1. In 2008, the admit rate at Brown was 13.2% and the admit rate at Cornell was 20.4%
By definition, Brown is much more selective
Ivy League Admission Statistics

2. Prestige is determined by how desirable a school is. According to the New York Times, 76% of those who are admitted to both Brown and Cornell choose to go to Brown.
The New York Times > Week in Review > Image > Collegiate Matchups: Predicting Student Choices

3. The gap between Brown and Cornell holds up in multiple ranking systems including the 2007 gold standard composite of all available rankings (US News, Gourman, Princeton Review, etc). Brown is ranked 8th and Cornell is ranked 20th.
The Consus Group: Composite College and University Rankings (2007) : The Consus Group Rankings

4. Even in a random sampling of CC'ers there is a clear preference for Brown
on CC, Brown is ranked "favorite ivy" more than any other ivy and is third overall. Cornell is ranked last overall.
Your FAVORITE Ivy?


An exception would be for students who wish to study practical arts like accounting, business or IT - Cornell is your choice. I don't think Brown has these majors.

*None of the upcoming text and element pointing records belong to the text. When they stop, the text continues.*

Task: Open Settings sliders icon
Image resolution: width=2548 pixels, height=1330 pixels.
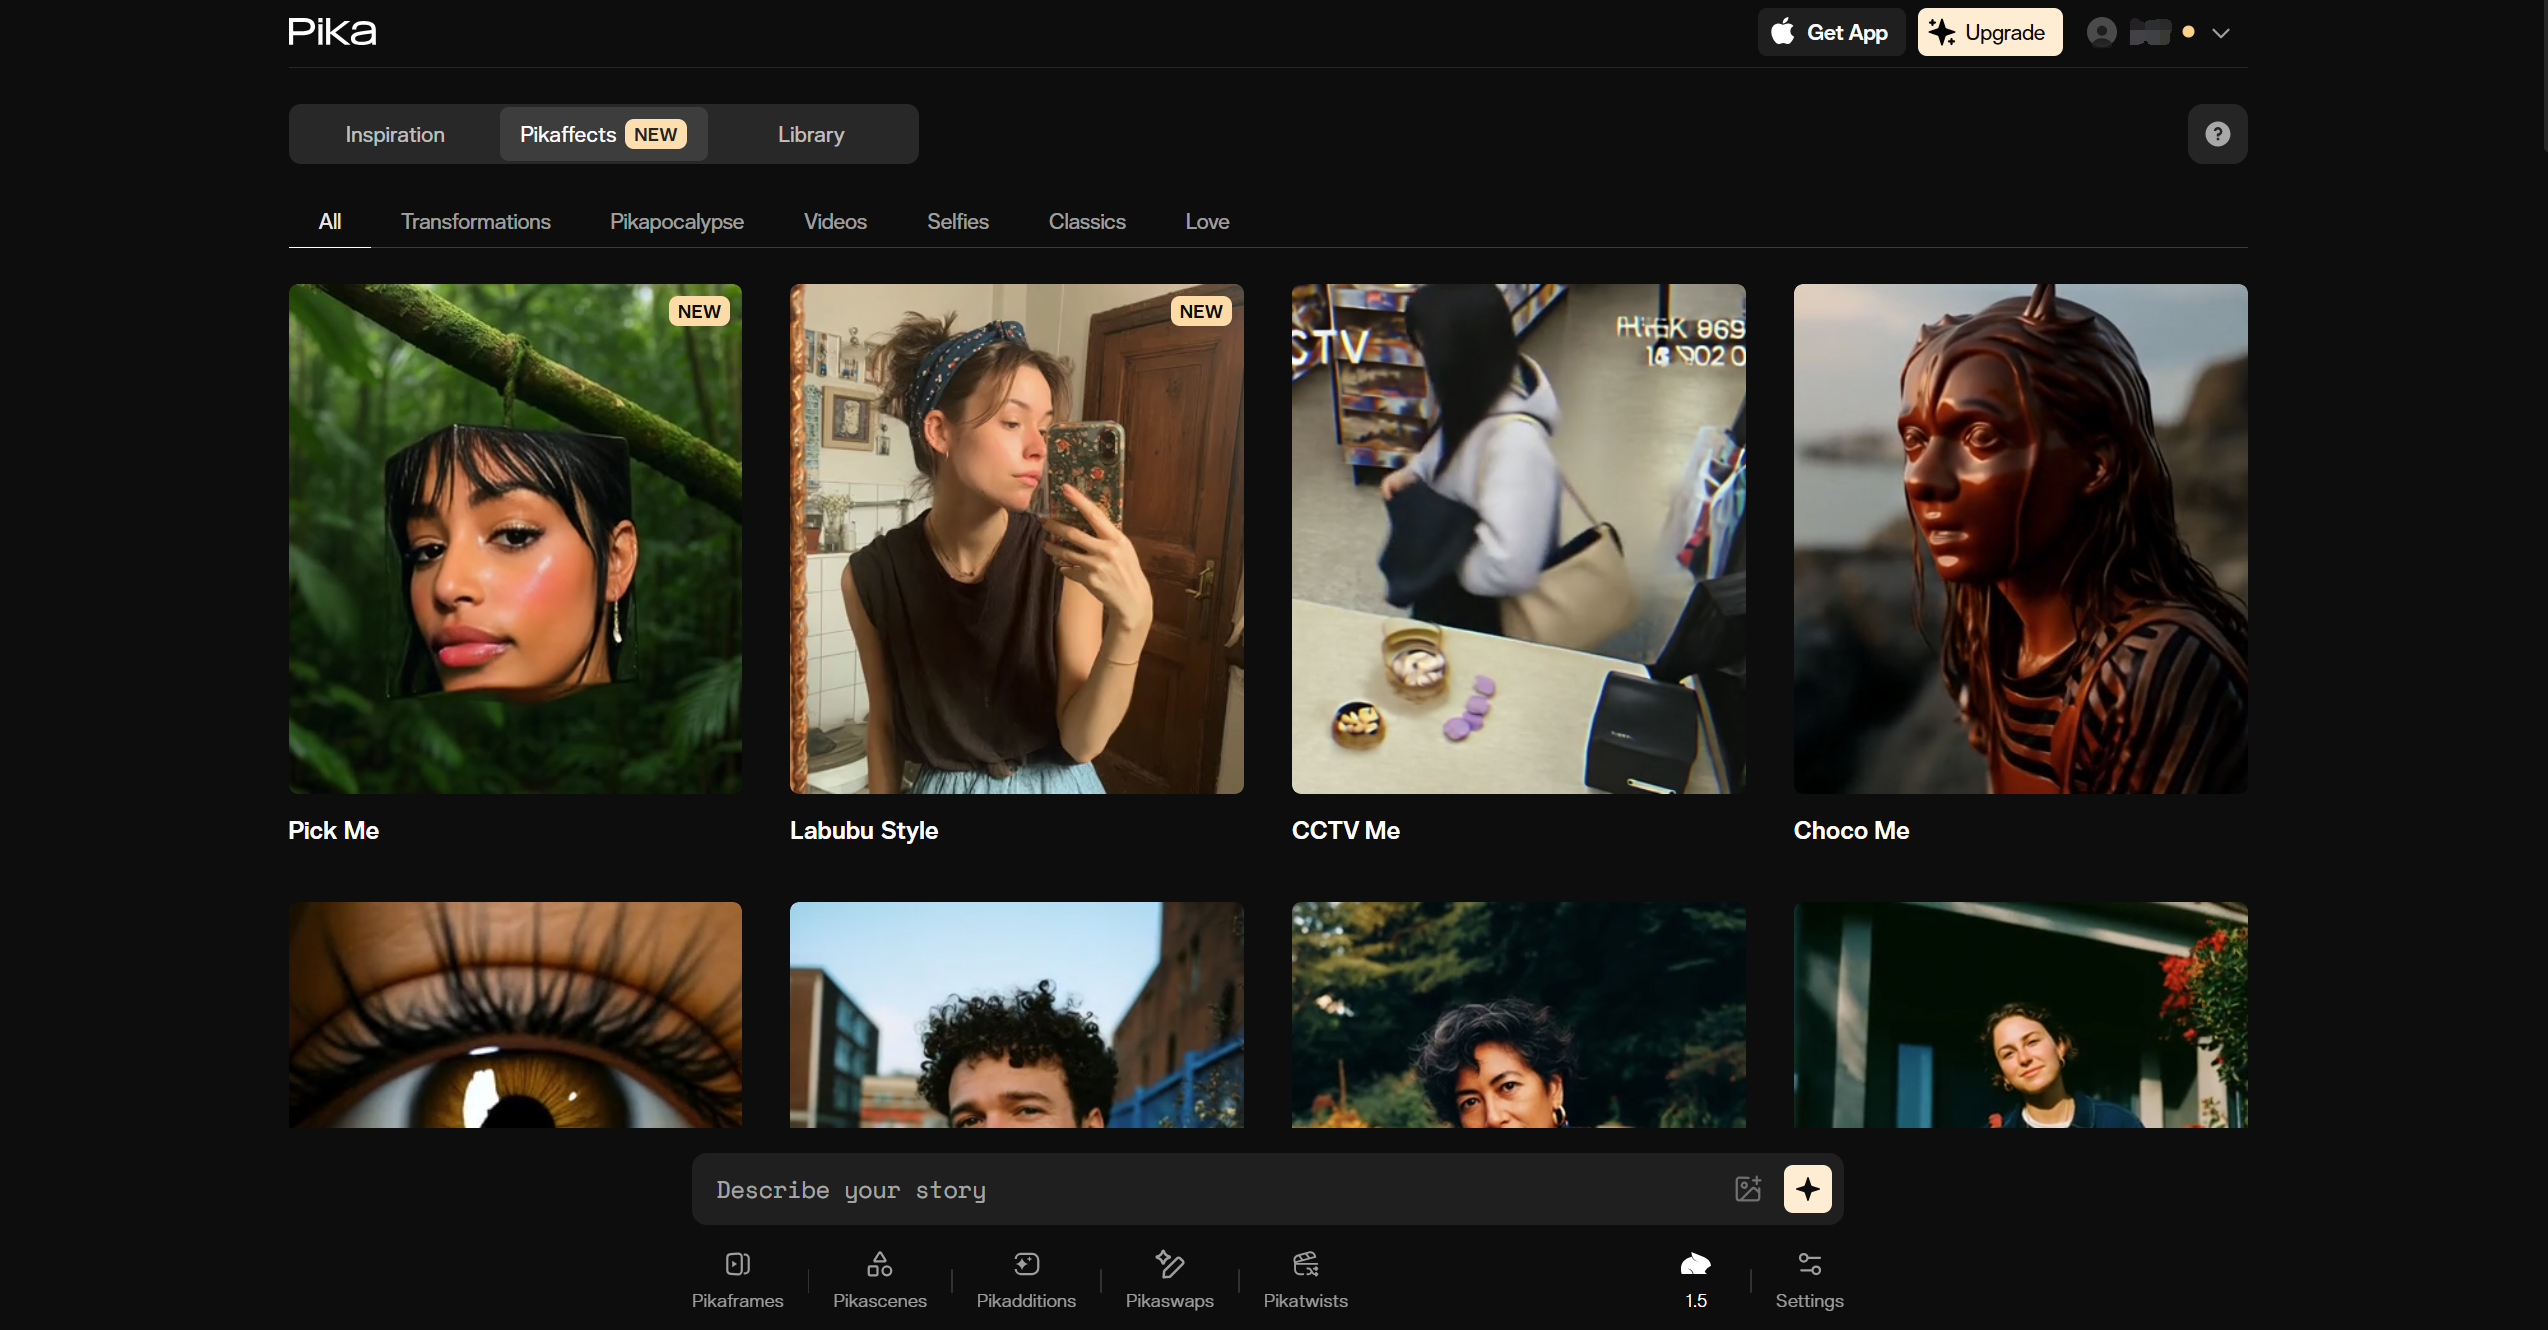Action: [1809, 1265]
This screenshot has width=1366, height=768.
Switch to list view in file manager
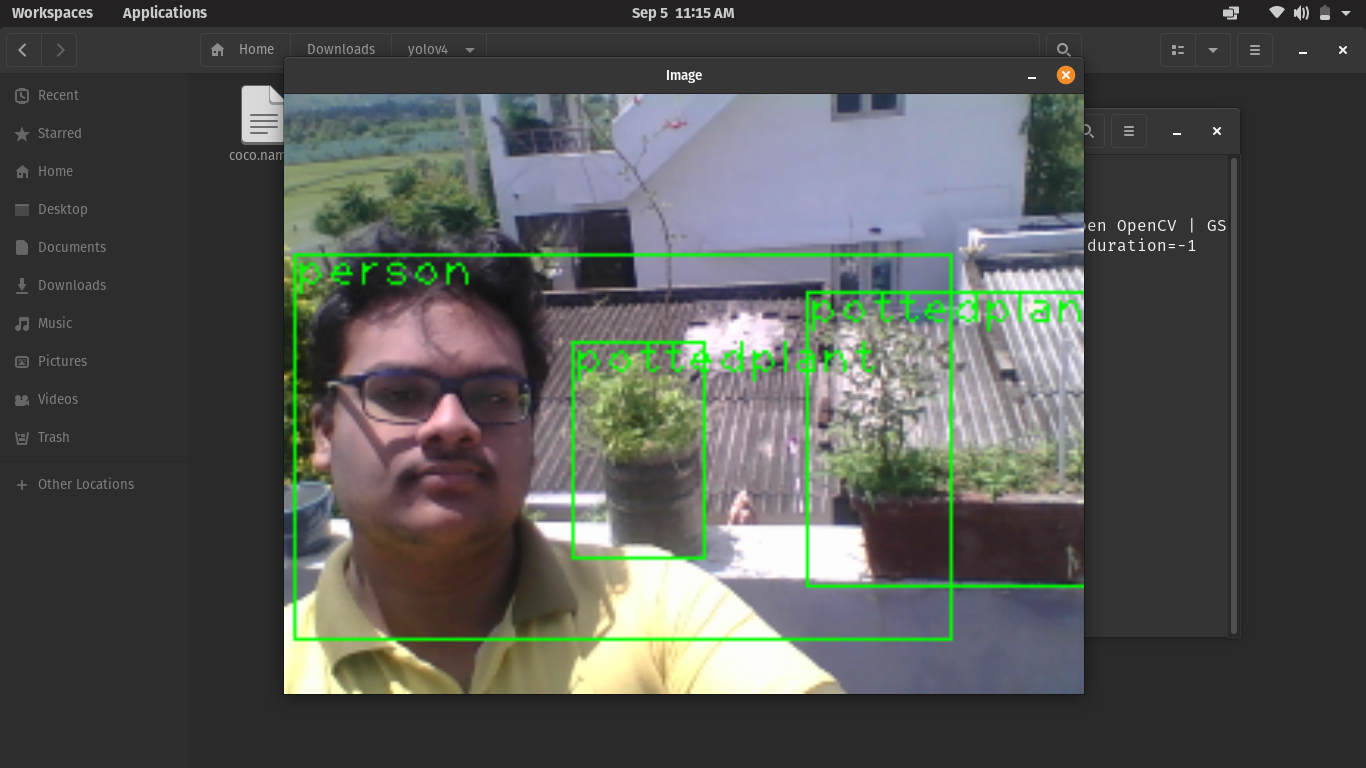(1178, 49)
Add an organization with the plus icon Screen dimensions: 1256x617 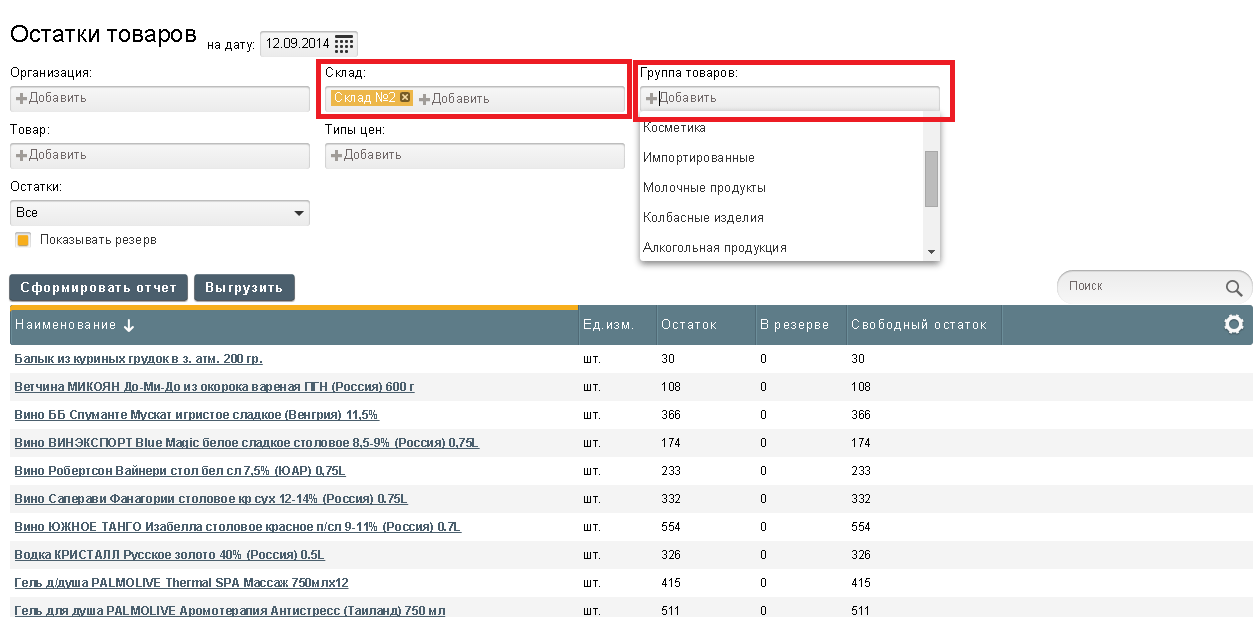pyautogui.click(x=21, y=98)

Along with that thought, students' interested in Engineering would also be advised to attend Cornell. Again, I don't think Brown offers that and these guys likely raise the SAT averages.

Then again, you'd have to bite through your lip for 4 yrs to endure the hyperleft indoctrination. No doubt all the elite stats are much higher for Brown grads like % accepted and earning professional or other higher degrees.

Anonymous said...

"Then again, you'd have to bite through your lip for 4 yrs to endure the hyperleft indoctrination."

In my increasingly dated impressions, my high school acquaintances who attended Brown ended up by far the most left wing of all those who headed for the Ivies. Genuinely indoctrinated and crazy. The Harvard, Princeton and Yale grads tended to be more career-oriented.

Maya said...

""Masculinist cliches" course? Seriously? At Stanford?"

My dream is to teach some of those classes, one day. There is a class on Oprah at the University of Chicago. My own alma mater offered Tolkien's Elvish language course. What does one have to do to get paid for picking a random topic one finds interesting and talking about it with people who signed up to fulfill some credit requirement, hopefully pushing one's opinions onto them? Is it just for relatives of important people (by blood or bed) and celebrities?